Because my mother recently moved from West Point, Mississippi to McAllen, Texas, we are now candidates for service from Washington to San Antonio; my brother has promised to collect us from San Antonio for the three-hour drive south. Here’s our dream trip, which would entice us back to Amtrak’s long-distance train:

1. Luxury first-class service from Washington to New Orleans. This would be in a roomette or bedroom with luxury amenities such as L’Occitan lotions and fancy hand soaps, soft and absorbent towels, and plush bedding.

2. Dinner service would include superb cocktails and premium wines and beers (not “Barefoot”), with fresh-cooked food (e.g. grilled USDA Prime New York strip steaks to order) or pre-cooked foods to the highest standards, e.g. Cobb Salad with crisp lettuce, or premium stews such as boeuf bourguignon warmed in the on-board oven. These would be served communally with fellow passengers for always interesting if not always delightful conversation, plates served on white-linen table cloths, with real china and glassware, by cheerful and accommodating hosts anxious for a big tip.

3. Complementary transfer to a luxury hotel in the French Quarter, accommodation at an extra though negotiated and thus discounted fee. Negotiated complementary dinner at a premium restaurant in New Orleans, e.g. at Antoine’s. Complementary transfer back to the train station the following morning.

4. Luxury first-class service from New Orleans to San Antonio, comparable to the above. Arrival lounge service in San Antonio, including shower facilities as one might find upon international first-class arrivals at an airport in London or Paris.

5.Transfer to a regional train to Brownsville similar to the Brightline service in Florida.

Yeah, that’s ideal.

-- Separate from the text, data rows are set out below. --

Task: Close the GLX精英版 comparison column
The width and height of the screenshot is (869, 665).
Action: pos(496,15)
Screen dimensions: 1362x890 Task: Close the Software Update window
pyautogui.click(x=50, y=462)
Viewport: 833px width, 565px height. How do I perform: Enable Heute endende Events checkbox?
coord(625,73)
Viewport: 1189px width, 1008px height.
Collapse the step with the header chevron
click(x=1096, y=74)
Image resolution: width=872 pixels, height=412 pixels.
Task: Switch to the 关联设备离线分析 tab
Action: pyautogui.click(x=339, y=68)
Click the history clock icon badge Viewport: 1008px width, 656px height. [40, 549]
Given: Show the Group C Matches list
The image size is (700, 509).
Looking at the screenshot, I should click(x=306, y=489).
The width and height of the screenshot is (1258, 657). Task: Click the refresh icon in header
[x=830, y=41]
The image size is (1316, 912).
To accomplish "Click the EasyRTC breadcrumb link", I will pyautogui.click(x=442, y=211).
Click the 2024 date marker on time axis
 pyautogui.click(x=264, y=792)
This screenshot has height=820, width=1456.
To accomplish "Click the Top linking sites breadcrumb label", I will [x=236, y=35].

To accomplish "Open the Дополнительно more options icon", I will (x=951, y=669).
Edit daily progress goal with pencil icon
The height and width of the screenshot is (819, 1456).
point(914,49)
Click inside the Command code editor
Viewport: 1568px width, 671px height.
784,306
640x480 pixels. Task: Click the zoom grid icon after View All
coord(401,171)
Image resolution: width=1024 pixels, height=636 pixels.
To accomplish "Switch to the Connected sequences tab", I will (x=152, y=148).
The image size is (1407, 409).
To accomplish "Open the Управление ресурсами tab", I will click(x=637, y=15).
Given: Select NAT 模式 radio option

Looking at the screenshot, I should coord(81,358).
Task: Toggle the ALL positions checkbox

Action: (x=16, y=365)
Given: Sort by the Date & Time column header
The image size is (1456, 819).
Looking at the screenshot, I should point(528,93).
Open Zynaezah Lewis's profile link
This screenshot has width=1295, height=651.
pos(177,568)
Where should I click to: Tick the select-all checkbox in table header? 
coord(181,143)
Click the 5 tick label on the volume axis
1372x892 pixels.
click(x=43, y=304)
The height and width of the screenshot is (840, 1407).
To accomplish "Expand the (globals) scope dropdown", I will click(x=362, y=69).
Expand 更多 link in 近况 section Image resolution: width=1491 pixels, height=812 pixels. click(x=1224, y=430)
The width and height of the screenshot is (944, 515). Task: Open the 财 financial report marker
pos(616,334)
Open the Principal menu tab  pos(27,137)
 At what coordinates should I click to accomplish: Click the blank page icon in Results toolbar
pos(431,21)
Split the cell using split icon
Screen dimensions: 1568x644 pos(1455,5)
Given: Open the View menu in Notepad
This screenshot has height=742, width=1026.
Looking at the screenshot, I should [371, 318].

Forgive me for dreaming!

Attached photos show the 130mph speed on the Acela, compared to the 70mph or slower on the Crescent; and the Acela First Class versus Crescent “Flex” meals.
I well remember the excellent food and service when the Southern Railroad operated the Crescent. At the same time, the Southern decided to get out of passenger service so if it were not for Amtrak we would have no train between New York and New Orleans. But I still hope Amtrak service improves.
 
I well remember the excellent food and service when the Southern Railroad operated the Crescent. At the same time, the Southern decided to get out of passenger service so if it were not for Amtrak we would have no train between New York and New Orleans. But I still hope Amtrak service improves.
I too remember the Excellent Food and Service on the Southern Crescent ( I usually rode in a Slumber pacha since that was such a deal).

If you're ever in Taylor,Texas( home of Louie Mueller BBQ and an Amtrak Stop) check out the old Southern Diner in the middle of town that is part of a Bar/ Restaurant that is sadly Closed now due to COVID!
 
I well remember the excellent food and service when the Southern Railroad operated the Crescent. At the same time, the Southern decided to get out of passenger service so if it were not for Amtrak we would have no train between New York and New Orleans. But I still hope Amtrak service improves.
I've ridden the Amtrak version of the Crescent several times, and the food and service were fine. But, of course, that was before flex dining and Covid. For some reason, it seems to be one of the "orphan" trains of the long-distance system, along with the Texas Eagle and the Capitol Limited. Not sure why these particular trains are being picked on. Every time I've ridden them, they seem to be well-patronized.